Jack’s hands move down his back to his waist, then stop.

“I think it’s the same...all the way down,” Mac mumbles, flushing from more than the heat of the burns. 

“I’ll take your word for it. That is not something I want to see again,” Jack says, making a mock-disgusted face. 

“The kilt incident was…”

“Not your fault. I know. I heard it seventeen times. Once in Gaelic I think.”

“No, that was just me trying to talk around holding the flashdrive in my teeth. Because no pockets .” Mac shakes his head. “I don’t even know Gaelic.”

“Maybe you should learn. Language of your ancestors and all that.”

“Jack, when would knowing Gaelic ever be a useful skill?”

“You know how many people said that about knowing Dutch?” Jack says, spreading his hands in a wide shrug. “Proved ‘em all wrong today.” 

That, Mac can’t deny.
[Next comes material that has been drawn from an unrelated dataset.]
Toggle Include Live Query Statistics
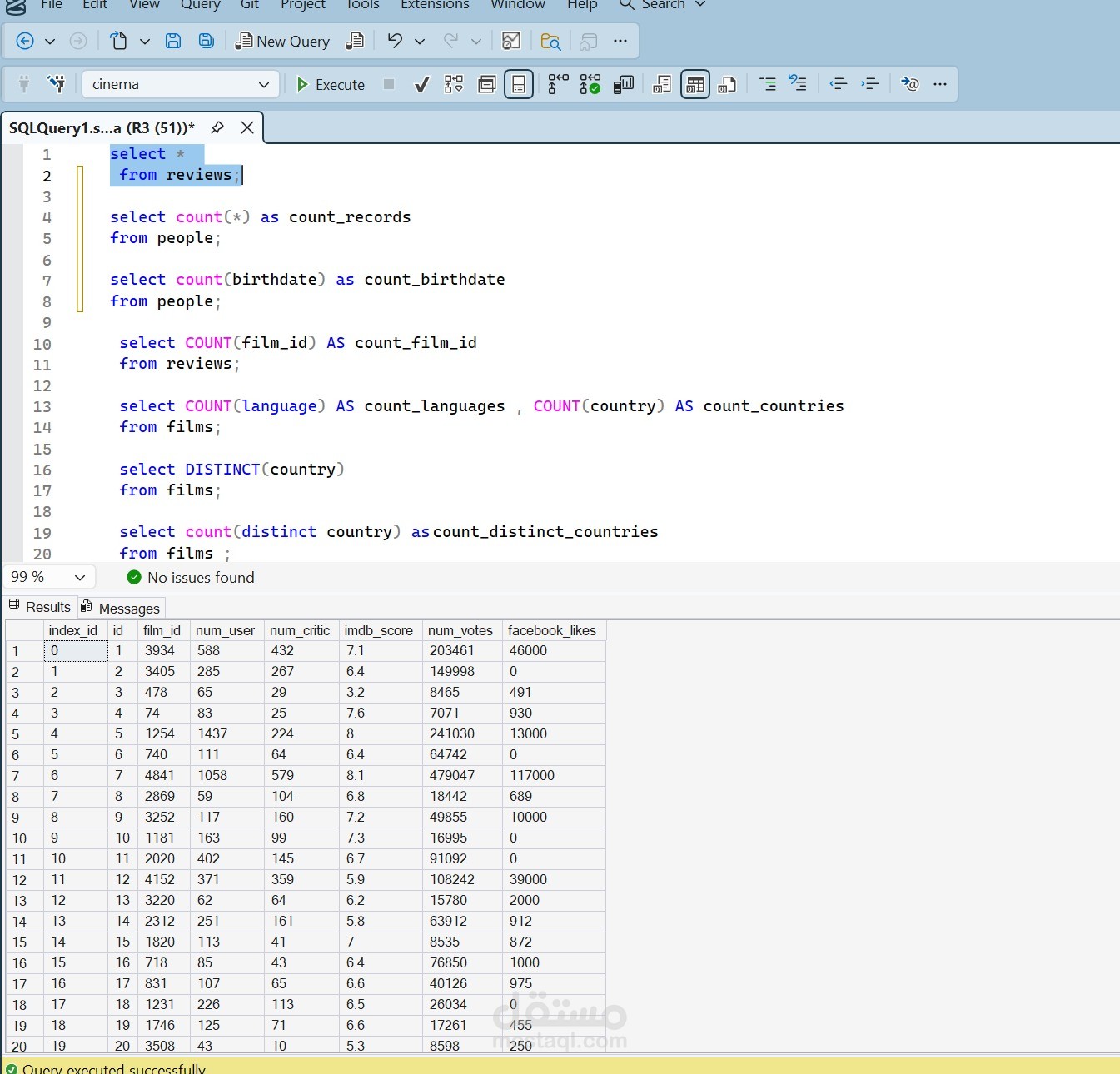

Jack steps out, and a minute later comes back with a bottle of something pale blue. “Hope you don’t mind smelling like lavender.”

Mac would take smelling like the ranch stable to get rid of the pain at this point, but he doesn’t say that to Jack. 

“I’ll do your back if you can do the rest,” Jack offers. Mac agrees, and leans on the sink while Jack works the aloe into his skin. It hurts at first, but then the pain fades into a soothing coolness. Jack leaves the bottle when he’s done, and Mac waits until he’s closed the door behind him before shedding the rest of his clothes and finishing the job. 

When he steps out, his clothes are sticking slightly to him, but all in all it feels much better than half an hour ago. He glances at Jack. “You need any?”

“My jacket did its job just fine,” Jack says. “But...I’ve been avoiding those chair seats for a good reason.” 

Mac shakes his head and leaves the bathroom and the half-empty aloe bottle to Jack, and steps out into the living room to talk to Bozer.